El verano invita a los paseos, a disfrutar de una ciudad que duerme al amparo de bosques y playas, sin necesidad de tomar vehículo alguno, en escasos minutos, y estemos donde estemos, nuestros pulmones se oxigenan, nuestra vista encuentra paz, y nuestras piernas, en un paseo sin fin, pierden de vista el asfalto.
Volviendo la vista atrás, la ciudad se nos presenta cercana, la nueva, la antigua, la moderna, toda ella, toda una ciudad, en donde conviven cientos de entornos, una ciudad en donde tienen cabida desde los que quieren campo, a playa, desde los que se pueden permitir un piso a los que buscan un chalet, desde el ciento al infinito.

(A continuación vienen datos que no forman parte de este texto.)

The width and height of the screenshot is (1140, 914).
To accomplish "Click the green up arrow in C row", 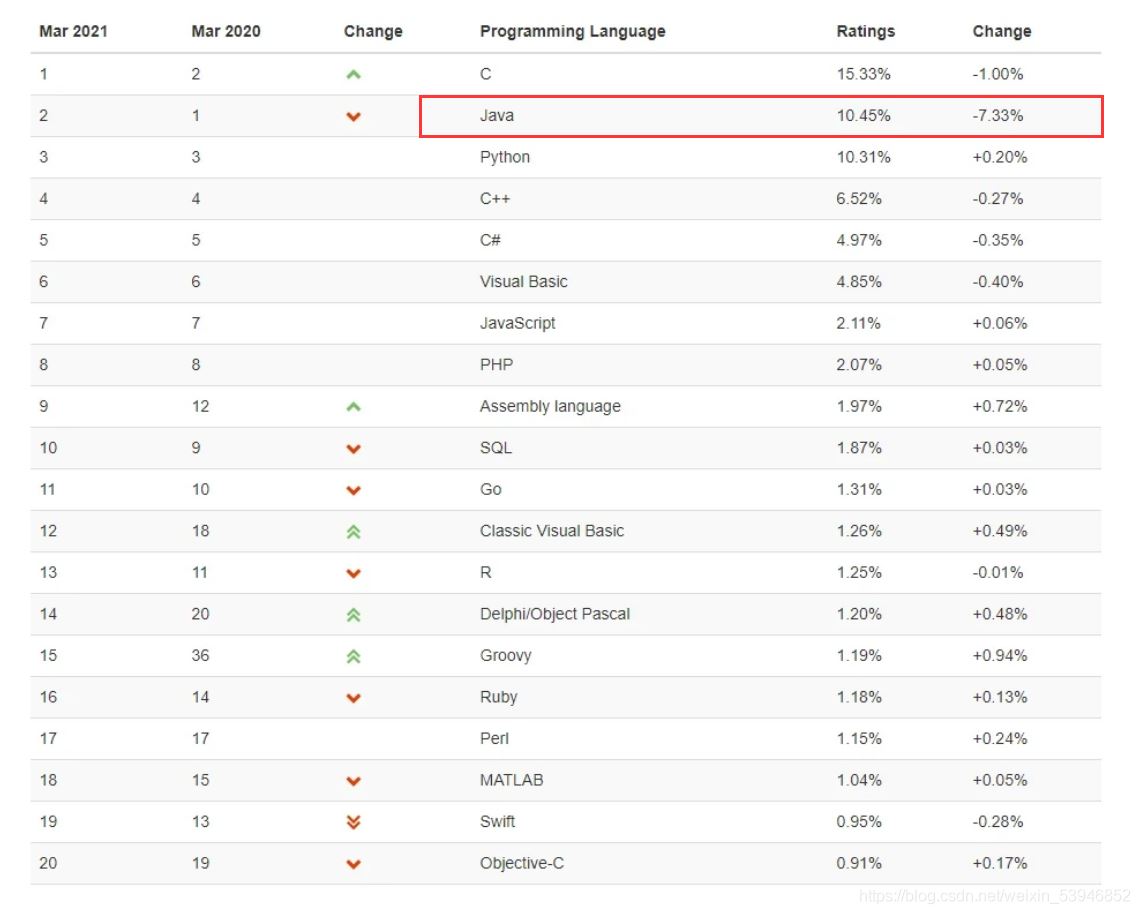I will [353, 74].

Cada una de sus partes dotadas de todas las infraestructuras necesarias, y por desgracia, en algunas zonas, desaprovechadas por el abandono, y en otras pendientes de dotación.

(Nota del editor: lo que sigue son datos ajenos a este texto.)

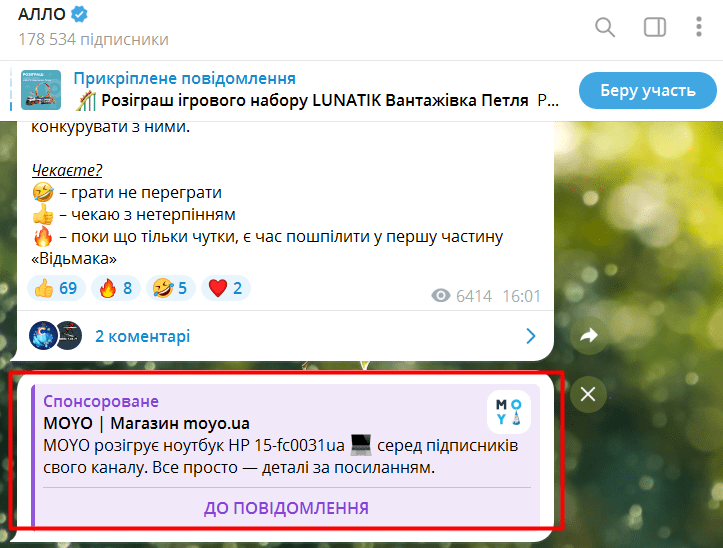Open the search in channel icon
Screen dimensions: 723x548
[x=605, y=27]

Ello nos conduce a pasear, a ocupar los espacios abiertos, y una vez en ellos, preguntarnos si realmente la ciudad necesita expandirse o realmente lo que necesita es cuidar las zonas que ya tenemos.

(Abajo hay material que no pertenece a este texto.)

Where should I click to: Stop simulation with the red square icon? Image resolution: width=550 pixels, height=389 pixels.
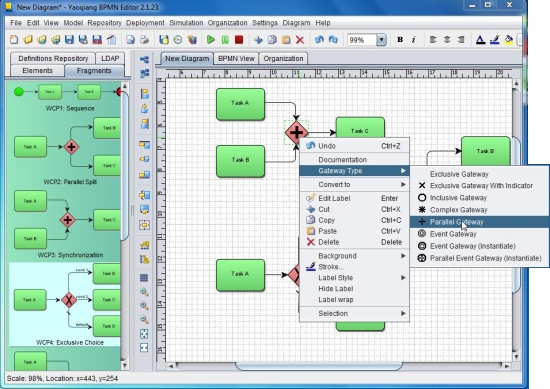239,40
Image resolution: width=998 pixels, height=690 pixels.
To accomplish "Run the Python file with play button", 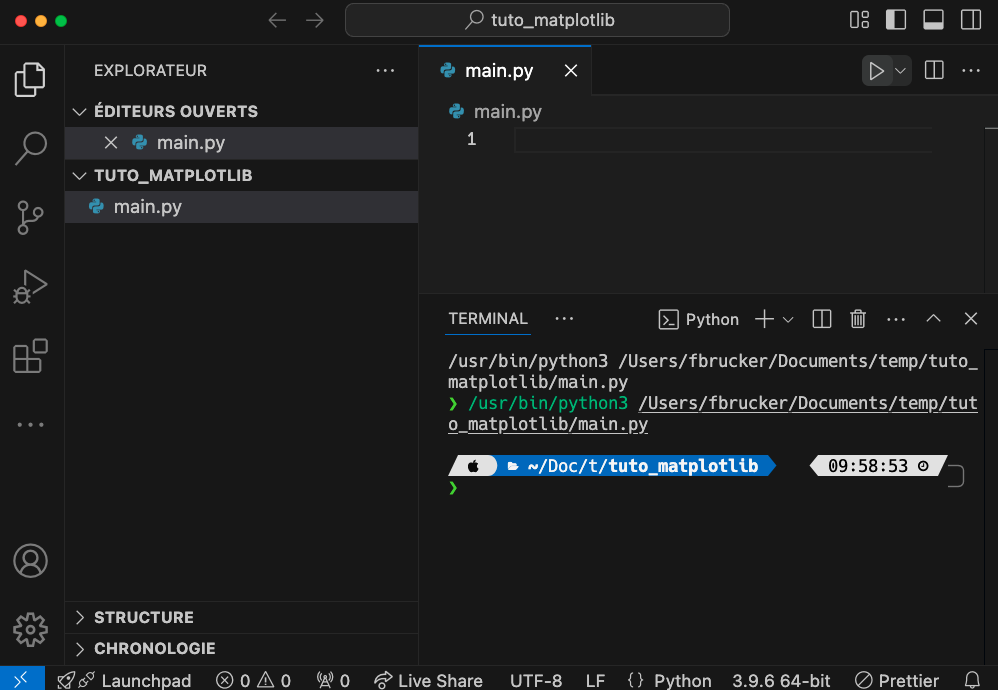I will [876, 71].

En un sinsentido lógico y razonable, y seguramente fruto de políticas heredadas de a saber cuándo, ocupar mas ladrillo para perder el verdor de los pinos, construir en lugar de restaurar, ocupar en lugar de habitar, nos hace preguntarnos el porqué.
Mis pies siguen avanzando, y el mullido manto virgen me acoge. A lo lejos, kilómetros de ladrillos que se pierden en mi vista, hasta que, adentrándome en la espesura, me dejo abrazar para no ver más que pino y duna, y a lo lejos, mi mar. Poco a poco me dejo llevar y respiro profundamente, preguntándome hasta donde tendré que caminar cuando el asfalto invada mi mundo.
El Puerto se me asemeja a un juego en donde zonas abandonadas lo son por la dificultad, pues a veces, restaurar es más complicado que levantar en tierra virgen, y aun así, poco a poco, las zonas abandonadas van acumulando despojos que terminan por destruir lo nuevo.
Quizás algún día, alguien obligue a quien construye a hacerlo sobre lo abandonado, en lugar de en lo paseado.